Murray, Kevin A., et al.

“Small Molecules Disaggregate Alpha-Synuclein and Prevent

Seeding from Patient Brain-Derived Fibrils.” Proceedings of the National Academy of
Sciences, vol. 120, no. 7, 9 Feb. 2023, https://doi.org/10.1073/pnas.2217835120.
Accessed 5 Mar. 2023.

Parkinson's disease (PD) and other similar synucleinopathies which include DLB and
multiple system atrophy typically involve amyloid aggregation of alpha-synuclein in the
brain as a pathogenesis (MSA). There are no treatments for synucleinopathies that alter the
course of the disease. One of the main therapeutic targets for the treatment of these disorders
is alpha-synuclein aggregation.

Two tiny compounds that can break up already-formed alpha-synuclein fibrils were
discovered in this study. The substances, known as CNS-11 and CNS-11g, inhibit
intracellular seeded aggregation of alpha-synuclein fibrils, disaggregate recombinant alpha-
synuclein fibrils in vitro, and lessen the cytotoxicity of alpha-synuclein fibrils in neuronal
cells. Also, it was shown that both substances deconstruct fibrils taken from the brains of
MSA patients and stop their intracellular seeding. Also, they lessen C. elegans' in vivo alpha-
synuclein aggregation. Both substances reach mouse brain tissue. The N terminus of the fibril
core may be affected by the chemicals' disaggregating activities, according to a computer
model based on molecular dynamics. It was said that these substances seem to be promising
therapeutic leads for treating synucleinopathies by targeting alpha-synuclein.

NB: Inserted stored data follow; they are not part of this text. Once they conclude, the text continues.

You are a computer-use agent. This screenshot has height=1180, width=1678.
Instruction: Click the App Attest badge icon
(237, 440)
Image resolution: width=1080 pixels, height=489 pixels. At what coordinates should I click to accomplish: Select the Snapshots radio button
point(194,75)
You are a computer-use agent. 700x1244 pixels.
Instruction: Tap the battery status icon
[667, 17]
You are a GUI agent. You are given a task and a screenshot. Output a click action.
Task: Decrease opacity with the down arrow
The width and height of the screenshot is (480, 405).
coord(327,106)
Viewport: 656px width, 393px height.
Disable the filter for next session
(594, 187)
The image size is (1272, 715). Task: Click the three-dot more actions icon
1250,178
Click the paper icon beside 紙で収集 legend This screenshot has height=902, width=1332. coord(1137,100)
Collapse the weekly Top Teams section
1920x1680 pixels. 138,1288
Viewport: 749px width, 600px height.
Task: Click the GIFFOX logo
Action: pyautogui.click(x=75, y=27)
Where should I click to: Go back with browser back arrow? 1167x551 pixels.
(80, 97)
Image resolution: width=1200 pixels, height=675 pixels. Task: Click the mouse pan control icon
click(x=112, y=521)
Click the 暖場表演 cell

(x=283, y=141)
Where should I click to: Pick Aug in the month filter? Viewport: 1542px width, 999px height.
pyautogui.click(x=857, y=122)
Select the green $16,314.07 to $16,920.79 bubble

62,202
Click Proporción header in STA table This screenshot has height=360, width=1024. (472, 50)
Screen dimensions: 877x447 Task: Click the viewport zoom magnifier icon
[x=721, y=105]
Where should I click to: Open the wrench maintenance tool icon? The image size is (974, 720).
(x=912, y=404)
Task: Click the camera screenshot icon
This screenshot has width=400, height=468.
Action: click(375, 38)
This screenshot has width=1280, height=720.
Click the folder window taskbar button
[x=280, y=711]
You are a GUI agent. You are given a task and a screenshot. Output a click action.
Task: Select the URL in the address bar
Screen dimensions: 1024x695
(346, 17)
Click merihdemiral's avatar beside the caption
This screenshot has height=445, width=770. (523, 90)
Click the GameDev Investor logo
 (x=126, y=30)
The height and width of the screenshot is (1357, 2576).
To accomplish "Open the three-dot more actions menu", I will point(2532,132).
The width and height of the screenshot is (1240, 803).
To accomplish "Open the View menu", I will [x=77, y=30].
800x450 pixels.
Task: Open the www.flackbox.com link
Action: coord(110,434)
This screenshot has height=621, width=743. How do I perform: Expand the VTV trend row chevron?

One might ask what the significance of this study is. The accumulation of alpha-synuclein
into fibrils within the brain is linked to PD and MSA. The progression of these disorders
might be slowed down or stopped by disaggregation of these fibrils. The discovered two tiny
compounds that break down alpha-synuclein prepared fibrils in a test tube, including fibrils
from postmortem patient brains, as a first step toward testing this theory. These two
substances could be developed into treatments for PD and MSA since they enter the mouse
brain and decrease alpha-synuclein aggregation in the worm C. elegans.

The disassembly of alpha-synuclein by two drugs, CNS-11 and CNS-11g, was established in
this study using both in vitro and in vivo models. Additionally, it was demonstrated that these
substances can penetrate living mouse brain tissue and are effective against alpha-synuclein
fibrils that have been taken directly from patient brain tissue. These early findings show the
promise of these compounds as leads for future medication development toward the treatment
of synucleinopathies, while more research will be required to confirm their therapeutic
efficacy. The physicochemical characteristics of a drug-like substance and the compounds'
effects on tau aggregates suggest that CNS-11 and its related analogs may one day be used to
treat other disorders characterized by abnormal protein aggregation.

According to the calculations given, there are limitations; interactions with charged side
chains and hydrogen bonds with amide backbone groups appear to be the main driving forces
for the binding of either molecule to the fibril. To completely determine their specific mode
of action, additional structural and biochemical research will be required additionally in the
future. Many more distinct polymorphic structures of alpha-synuclein were identified by
published research so far. A conserved protein fold that is found in both the recombinant and
MSA folds of the alpha-synuclein fibril is common to several of these structures. Because the
recombinant fibril structure has this conserved core region, researchers tried to use it as a
generic model for our MD simulations.